Don’t Go to Stupid Places
Knowing where the stupid places are is crucial to keeping safe, and that’s a skill that is fading in today’s GPS-driven world. I live in Southwest Florida, and I recently needed to drive out east to pick up a family member late at night at the Miami airport. Unfortunately, my smartphone wasn’t all that smart, and it gave me directions to the airport that led straight through the heart of one of Miami’s more … exciting neighborhoods. Had I known more about the city and my projected route, I’d have avoided that area or I’d have chosen to stick to the interstate and stayed away from trouble altogether.
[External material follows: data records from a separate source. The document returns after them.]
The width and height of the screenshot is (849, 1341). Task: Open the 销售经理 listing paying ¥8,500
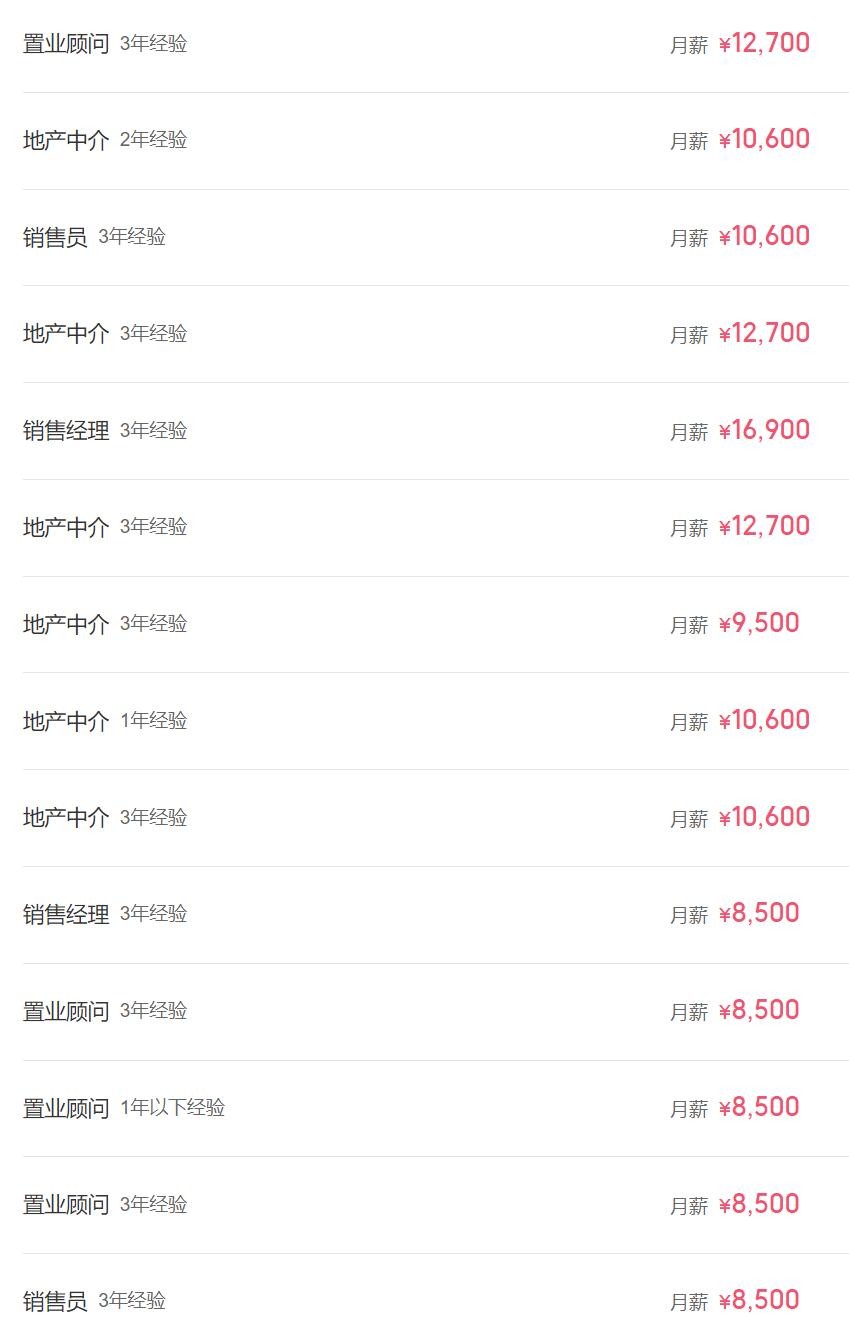click(66, 915)
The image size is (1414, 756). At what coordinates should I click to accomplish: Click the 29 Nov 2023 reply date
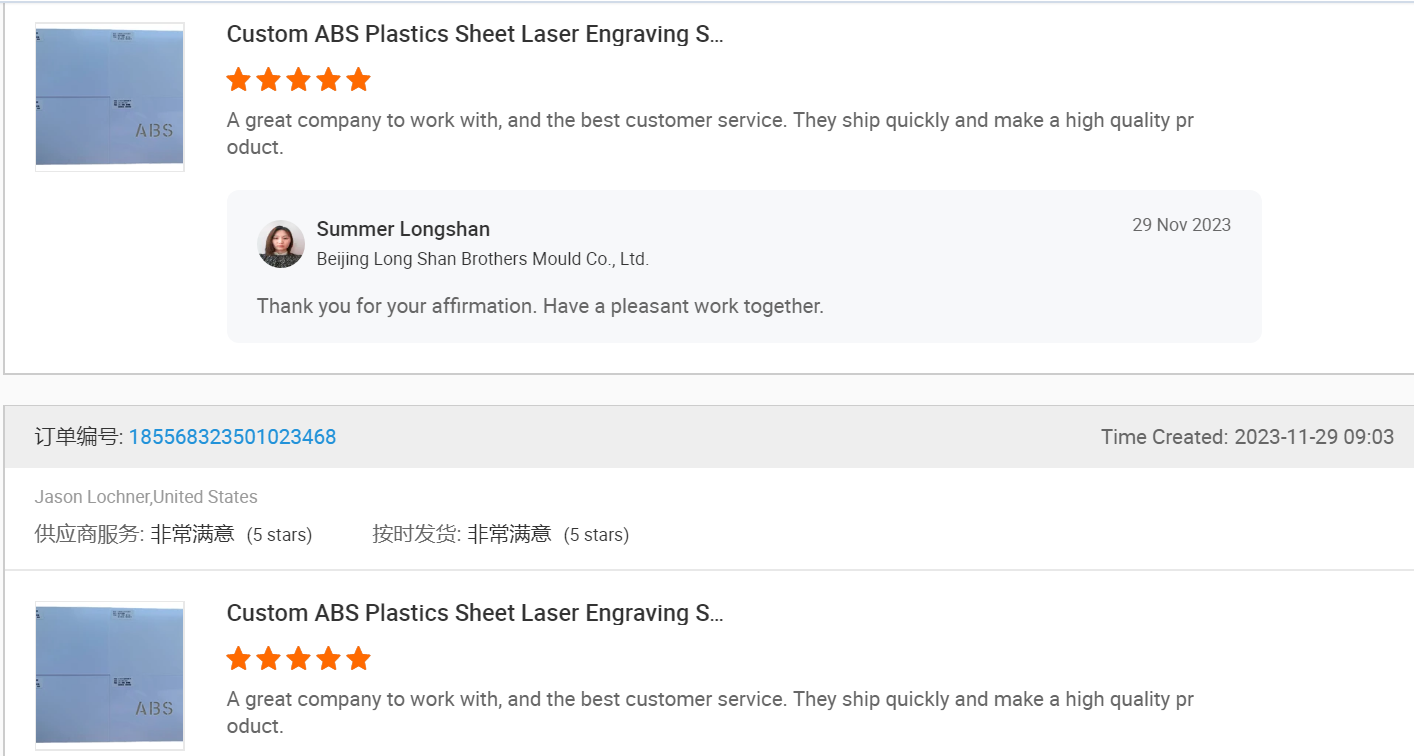pos(1181,225)
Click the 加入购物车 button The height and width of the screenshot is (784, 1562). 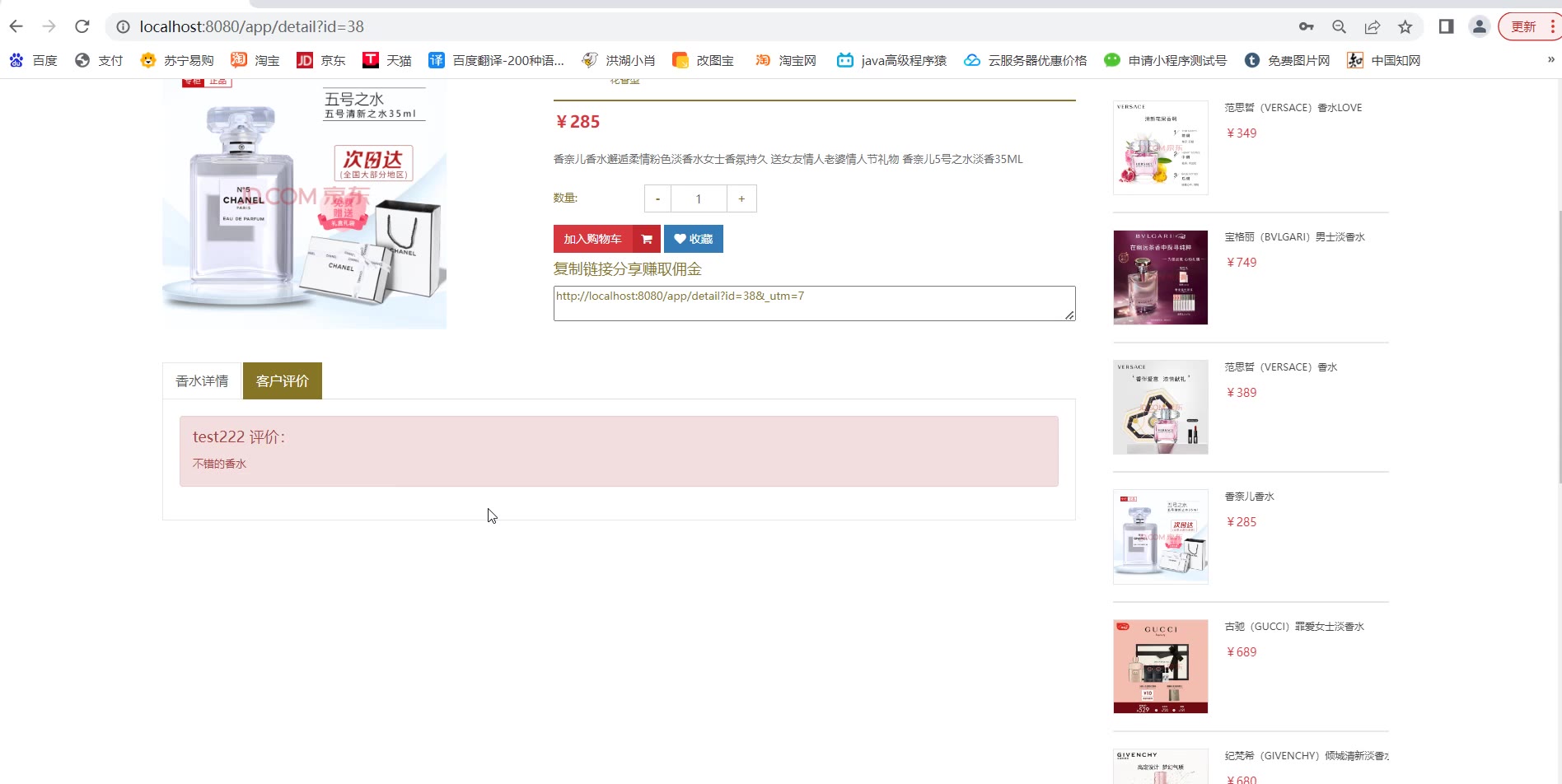[593, 239]
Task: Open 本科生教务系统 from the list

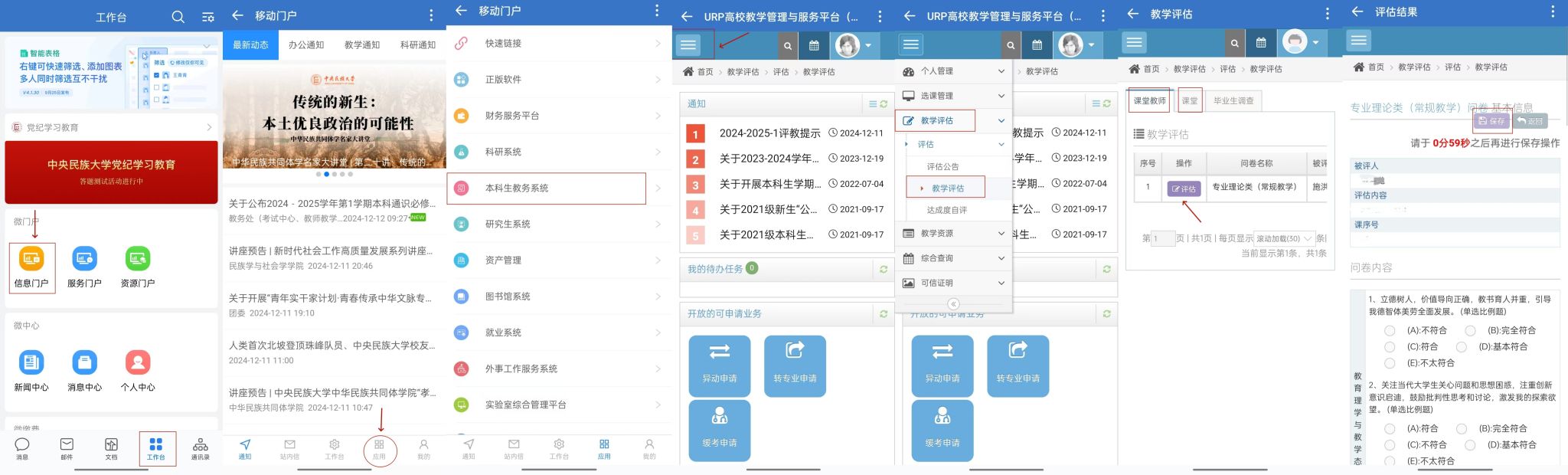Action: 547,188
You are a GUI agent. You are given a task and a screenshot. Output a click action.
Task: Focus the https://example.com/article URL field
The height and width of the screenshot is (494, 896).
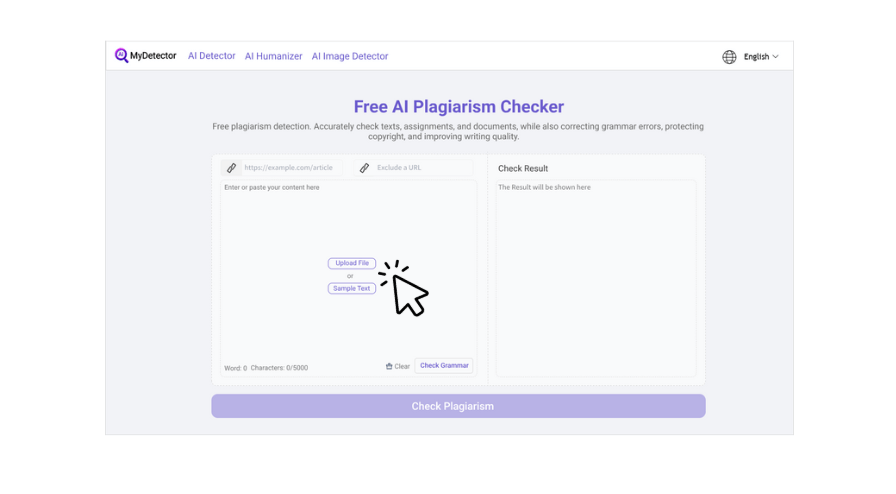(290, 168)
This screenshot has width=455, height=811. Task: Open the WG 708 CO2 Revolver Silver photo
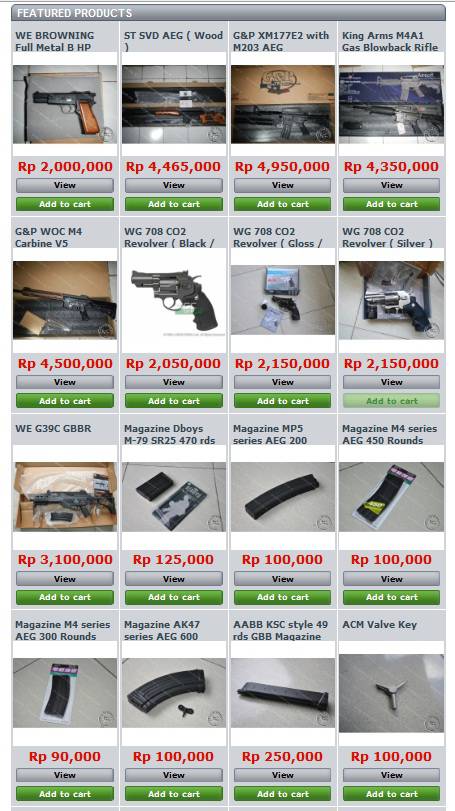coord(391,300)
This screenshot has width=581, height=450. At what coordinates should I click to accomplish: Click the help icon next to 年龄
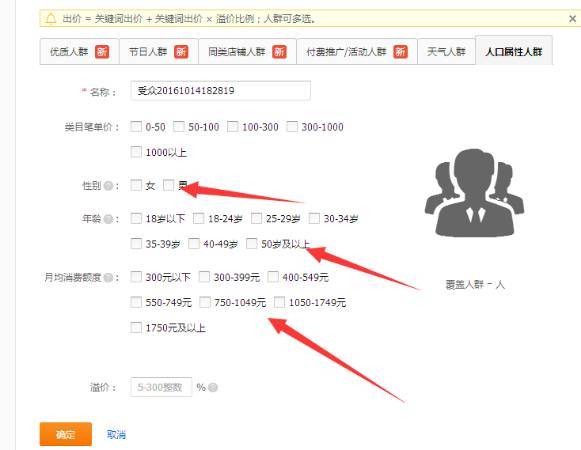coord(108,219)
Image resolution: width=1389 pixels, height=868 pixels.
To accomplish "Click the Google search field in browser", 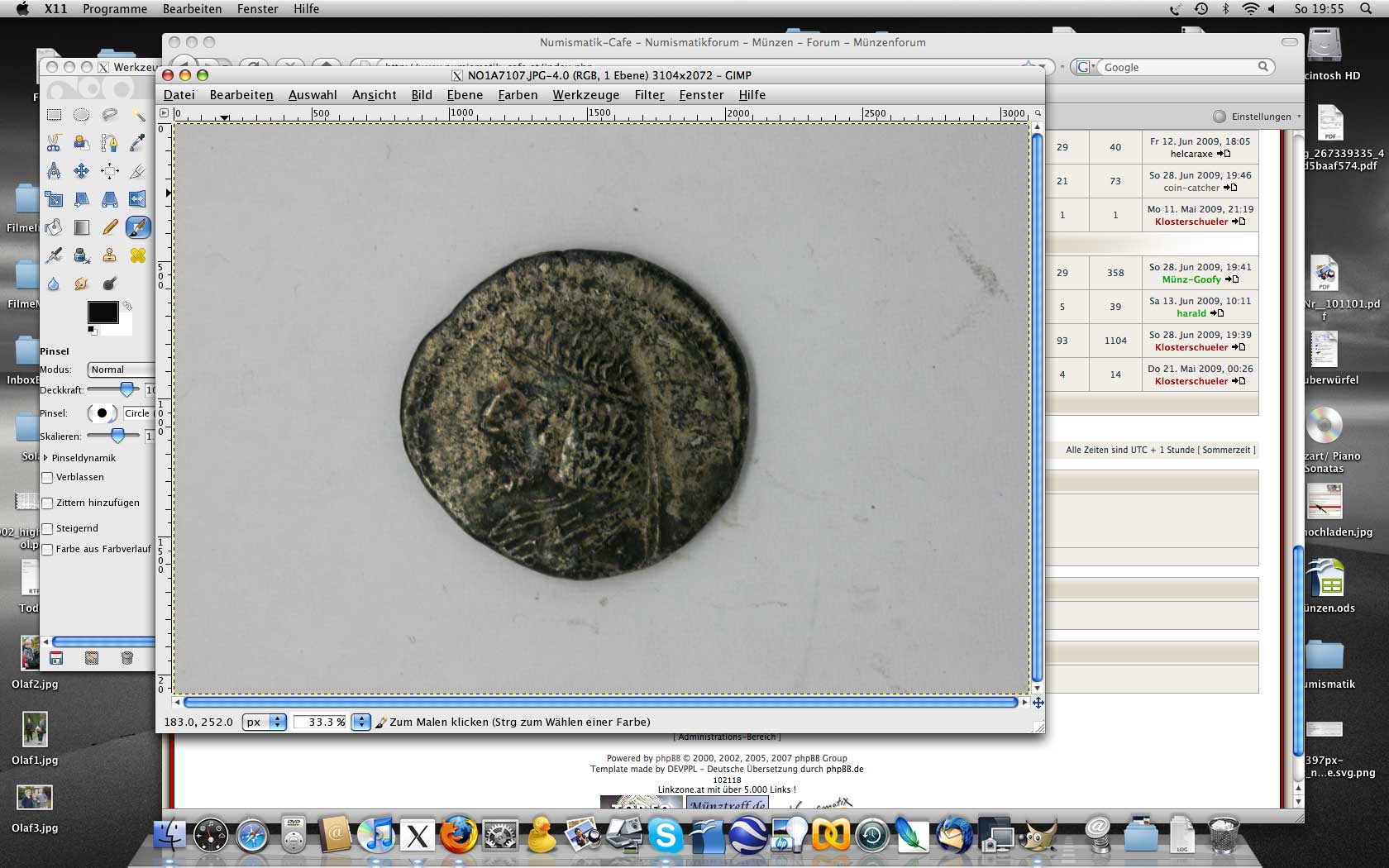I will tap(1178, 67).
Lesson learned, and fortunately learned without an unfortunate incident.
Don’t Do Stupid Things
This is a little more hard to define in today’s world of active shooters, but to quote a great line from a great movie, whenever there is any doubt, there is no doubt. If there’s any question that violence may happen where you are, such as a loud argument which involves large groups of people or activities that tend to attract the criminal element, leave, or better yet, don’t go there in the first place. After all, the easiest way to avoid trouble is to not be where trouble is happening. This also applies to situations where there might be an active shooter. We’re beginning to understand some of the warning signs for a heightened possibility of an active shooter; keep your eyes open if you recognize some of them in your surroundings.
With Stupid People
Defining “stupid people” is both easy and difficult. There are the obviously stupid people who’ve done stupid things in the past which have put them in jail, but there’s the not-so-obvious things as well. Ask any cop, and they’ll tell you that responding to domestic situations is one of the worst things about their jobs. Messy divorces are a fact of life in all levels of society today, and bitter custody battles can turn ugly very quickly. Nothing sucks more than being an innocent bystander who is in the wrong time at the wrong place, so be careful about who’s in your close circle of friends. Also, take care if you have any friends with a hair-trigger temper who tend to “not take guff (or another four-letter word) from anyone”: Those type of people tend to not know how to walk away from a fight that is headed their way.
Being aware of what’s going around you is the foundation of personal safety. You can’t put out a fire you don’t know about, and you can’t defend against an attack you don’t see coming. Knowing what the “stupid” elements of your life might be (and then avoiding them at all costs) is an important first step on the road to safer, happier lifestyle.
* I’ve been a photographer, writer, salesman and a fry cook at Dairy Queen, but one thing I haven’t been is a lawyer. Talk with them about this sort of thing, not me.